The first citizen to speak identified himself as a past member of the planning commission and former president of the Jaycees, who helped start the city’s public fireworks display in the beginning.
He reported that this past weekend he had been subject to “professional shooters” that were “shooting on USD 231 property without permit, insurance or permission.”
He continued, “I hope  council is prepared for the joint liabilities that can happen now. That wasn’t in your discussions, so I don’t know.”
Later in the meeting, James Pruetting, police chief, confirmed that evidence of class B fireworks use had been found at Sunflower school.

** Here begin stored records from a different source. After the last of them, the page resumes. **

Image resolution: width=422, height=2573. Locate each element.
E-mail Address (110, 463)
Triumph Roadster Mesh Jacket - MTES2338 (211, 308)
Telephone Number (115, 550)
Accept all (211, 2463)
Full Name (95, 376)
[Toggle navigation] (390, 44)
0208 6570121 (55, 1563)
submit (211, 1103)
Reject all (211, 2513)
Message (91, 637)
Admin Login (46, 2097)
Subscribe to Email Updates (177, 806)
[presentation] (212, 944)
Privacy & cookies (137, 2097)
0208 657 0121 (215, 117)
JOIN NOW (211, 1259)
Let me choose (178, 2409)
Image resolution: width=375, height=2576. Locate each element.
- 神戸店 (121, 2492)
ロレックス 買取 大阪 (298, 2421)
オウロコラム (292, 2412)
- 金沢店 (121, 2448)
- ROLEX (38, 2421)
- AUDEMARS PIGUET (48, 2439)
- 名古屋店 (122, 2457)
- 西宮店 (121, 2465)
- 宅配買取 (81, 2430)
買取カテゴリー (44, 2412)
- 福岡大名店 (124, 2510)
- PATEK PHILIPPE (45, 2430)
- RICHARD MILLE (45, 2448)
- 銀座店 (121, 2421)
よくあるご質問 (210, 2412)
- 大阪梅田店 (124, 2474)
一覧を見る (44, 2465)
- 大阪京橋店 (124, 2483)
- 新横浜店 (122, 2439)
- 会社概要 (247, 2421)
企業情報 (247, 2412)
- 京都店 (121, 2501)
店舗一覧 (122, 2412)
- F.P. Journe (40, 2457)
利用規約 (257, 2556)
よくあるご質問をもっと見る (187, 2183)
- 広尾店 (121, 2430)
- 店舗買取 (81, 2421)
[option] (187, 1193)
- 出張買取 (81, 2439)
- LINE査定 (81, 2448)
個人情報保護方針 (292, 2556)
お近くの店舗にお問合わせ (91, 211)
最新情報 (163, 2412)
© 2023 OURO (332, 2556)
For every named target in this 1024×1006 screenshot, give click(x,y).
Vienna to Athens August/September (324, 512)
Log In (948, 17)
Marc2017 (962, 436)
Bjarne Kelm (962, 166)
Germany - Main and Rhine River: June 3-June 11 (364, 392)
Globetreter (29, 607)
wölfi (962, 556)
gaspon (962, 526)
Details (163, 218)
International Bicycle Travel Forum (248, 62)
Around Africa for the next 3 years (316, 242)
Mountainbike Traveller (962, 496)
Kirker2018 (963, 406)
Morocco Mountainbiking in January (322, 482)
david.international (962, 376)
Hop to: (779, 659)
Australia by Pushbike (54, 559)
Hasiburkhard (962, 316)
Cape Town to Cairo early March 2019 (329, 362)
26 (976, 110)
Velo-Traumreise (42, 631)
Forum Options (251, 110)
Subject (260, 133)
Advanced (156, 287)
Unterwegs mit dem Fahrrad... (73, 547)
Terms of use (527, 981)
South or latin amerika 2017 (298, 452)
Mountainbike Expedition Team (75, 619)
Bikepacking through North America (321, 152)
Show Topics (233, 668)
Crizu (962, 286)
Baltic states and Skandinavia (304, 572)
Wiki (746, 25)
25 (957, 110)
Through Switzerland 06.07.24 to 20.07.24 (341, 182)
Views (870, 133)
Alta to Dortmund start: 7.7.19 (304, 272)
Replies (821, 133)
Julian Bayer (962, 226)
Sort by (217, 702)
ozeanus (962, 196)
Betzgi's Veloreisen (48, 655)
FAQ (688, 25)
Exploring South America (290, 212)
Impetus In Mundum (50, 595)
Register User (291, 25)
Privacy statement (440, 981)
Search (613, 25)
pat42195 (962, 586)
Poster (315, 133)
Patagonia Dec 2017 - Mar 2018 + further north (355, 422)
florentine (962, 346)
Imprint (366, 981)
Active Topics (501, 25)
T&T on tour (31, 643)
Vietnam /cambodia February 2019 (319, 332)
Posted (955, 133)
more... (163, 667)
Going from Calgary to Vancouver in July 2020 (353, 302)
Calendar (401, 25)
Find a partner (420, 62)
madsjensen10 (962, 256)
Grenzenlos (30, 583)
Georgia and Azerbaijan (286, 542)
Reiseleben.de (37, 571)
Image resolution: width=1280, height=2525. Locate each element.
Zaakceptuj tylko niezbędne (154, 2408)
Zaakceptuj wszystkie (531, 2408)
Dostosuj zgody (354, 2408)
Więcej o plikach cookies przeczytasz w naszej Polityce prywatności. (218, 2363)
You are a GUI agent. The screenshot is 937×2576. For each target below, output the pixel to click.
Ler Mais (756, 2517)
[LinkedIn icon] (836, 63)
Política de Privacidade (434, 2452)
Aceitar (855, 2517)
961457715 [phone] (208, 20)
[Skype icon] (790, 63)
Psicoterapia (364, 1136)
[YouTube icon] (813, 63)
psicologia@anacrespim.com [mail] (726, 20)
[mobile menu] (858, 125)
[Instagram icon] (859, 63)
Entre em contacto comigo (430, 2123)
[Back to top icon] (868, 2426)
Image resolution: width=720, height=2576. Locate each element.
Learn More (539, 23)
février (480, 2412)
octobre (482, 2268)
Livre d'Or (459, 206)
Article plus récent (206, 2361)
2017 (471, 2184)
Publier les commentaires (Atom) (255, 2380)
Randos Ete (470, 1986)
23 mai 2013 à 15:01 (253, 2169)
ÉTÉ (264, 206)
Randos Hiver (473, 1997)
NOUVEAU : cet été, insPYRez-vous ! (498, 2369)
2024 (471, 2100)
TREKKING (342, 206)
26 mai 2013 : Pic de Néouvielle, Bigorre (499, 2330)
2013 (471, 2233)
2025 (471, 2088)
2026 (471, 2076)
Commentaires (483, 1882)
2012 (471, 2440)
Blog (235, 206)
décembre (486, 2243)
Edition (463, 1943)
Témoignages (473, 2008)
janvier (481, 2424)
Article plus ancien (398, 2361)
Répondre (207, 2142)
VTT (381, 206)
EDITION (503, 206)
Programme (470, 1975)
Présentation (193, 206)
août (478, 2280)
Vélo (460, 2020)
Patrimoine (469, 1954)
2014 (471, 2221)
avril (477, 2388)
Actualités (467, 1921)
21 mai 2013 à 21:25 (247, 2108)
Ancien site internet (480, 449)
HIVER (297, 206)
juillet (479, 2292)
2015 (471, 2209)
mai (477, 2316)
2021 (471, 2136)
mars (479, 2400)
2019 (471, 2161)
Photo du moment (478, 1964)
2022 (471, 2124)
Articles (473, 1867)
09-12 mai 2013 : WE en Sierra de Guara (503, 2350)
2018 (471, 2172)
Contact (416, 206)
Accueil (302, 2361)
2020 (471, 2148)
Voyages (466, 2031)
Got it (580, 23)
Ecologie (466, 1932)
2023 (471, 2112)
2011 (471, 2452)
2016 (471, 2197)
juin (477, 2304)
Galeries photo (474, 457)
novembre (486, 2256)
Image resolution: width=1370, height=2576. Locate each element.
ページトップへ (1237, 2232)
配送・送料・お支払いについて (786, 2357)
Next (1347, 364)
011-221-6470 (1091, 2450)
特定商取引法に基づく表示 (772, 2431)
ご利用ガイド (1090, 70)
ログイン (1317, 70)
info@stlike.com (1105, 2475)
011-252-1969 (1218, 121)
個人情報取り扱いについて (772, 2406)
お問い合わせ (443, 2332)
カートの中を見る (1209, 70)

Another citizen who appeared said she had contacted all five city council members by phone earlier in the day to tell them about her negative experiences over the recent holiday.  She said people were shooting fireworks in the streets and debris had to be cleaned from her yard, swimming pool and everything outside.
She said that when she contacted council members by phone, one was not polite.
“It was Rich Melton that was very disrespectful on our phone call,”she said.
Melton replied, “It was me. I admit it. I don’t think that surprises anybody up here.”
After public comments,  the meeting returned to agenda items but fireworks were again briefly discussed in council updates at the end of the meeting.
Todd Winters, council vice-president said, “I would like to revisit this at some point prior to next year. I think there’s some suggestions, maybe to help compromise, you know, people that want to shoot, that don’t want to shoot. At some point between now and then let’s get together and hash that out again.”
Chris Morrow, mayor, shared an e-mail he received from Carol Lehman, who served as Gardner mayor for 20 years.
“I am respectfully asking you to revisit the ordinance allowing fireworks within the city of Gardner,” the e-mail began.
“When Carol Lehman speaks, I listen,” said Morrow.